TRY IT: I would like the entries transcribed word for word, please, with the pictures removed.
--- SOURCE RECORDS Enclosed Below ---
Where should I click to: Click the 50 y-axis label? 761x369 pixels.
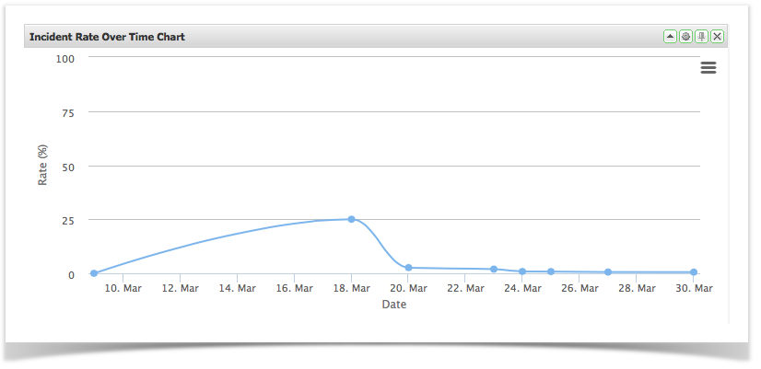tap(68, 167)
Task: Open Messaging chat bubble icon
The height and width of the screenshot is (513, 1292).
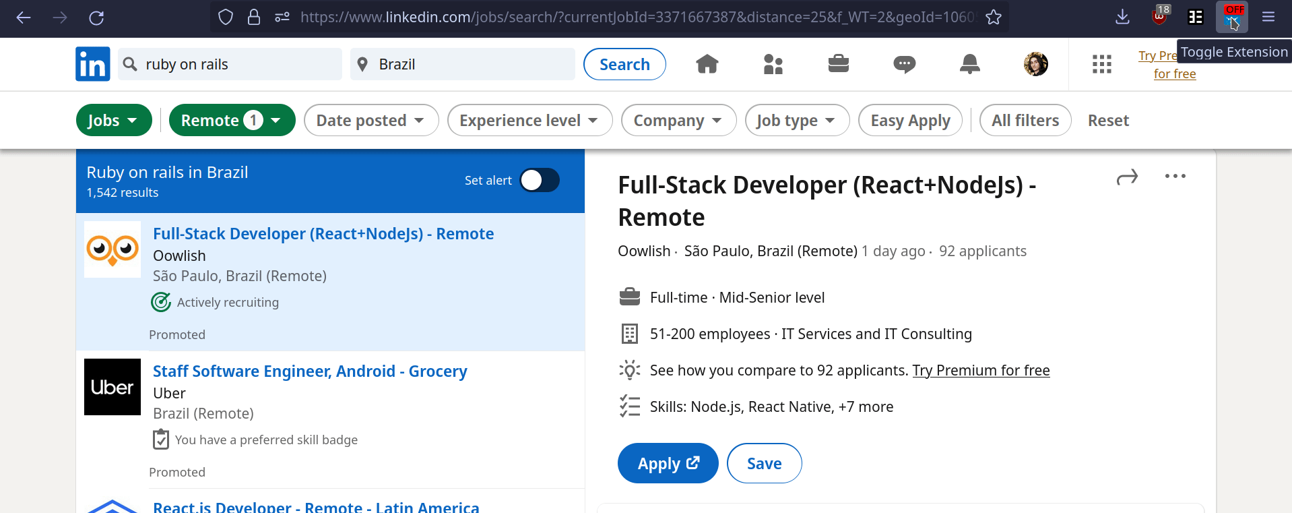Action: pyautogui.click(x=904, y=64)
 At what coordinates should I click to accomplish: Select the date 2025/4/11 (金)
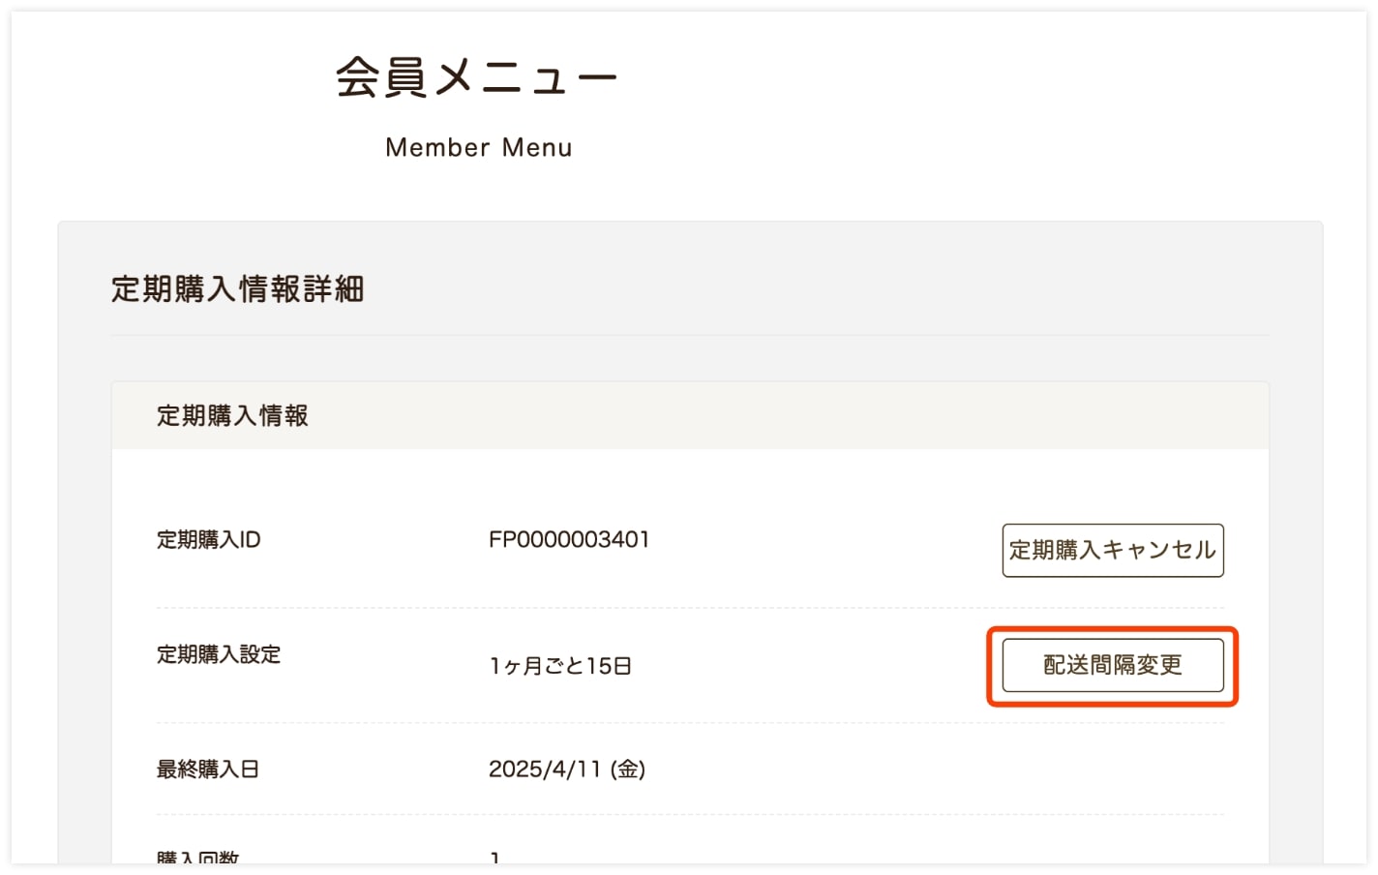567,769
--- End of Enclosed SOURCE RECORDS ---
OUTPUT OF THE TASK:
Where should I click to: Click the 50 y-axis label? 761x369 pixels.
tap(68, 167)
Task: Open Messaging chat bubble icon
The height and width of the screenshot is (513, 1292).
Action: pyautogui.click(x=904, y=64)
 At what coordinates should I click to accomplish: Select the date 2025/4/11 (金)
567,769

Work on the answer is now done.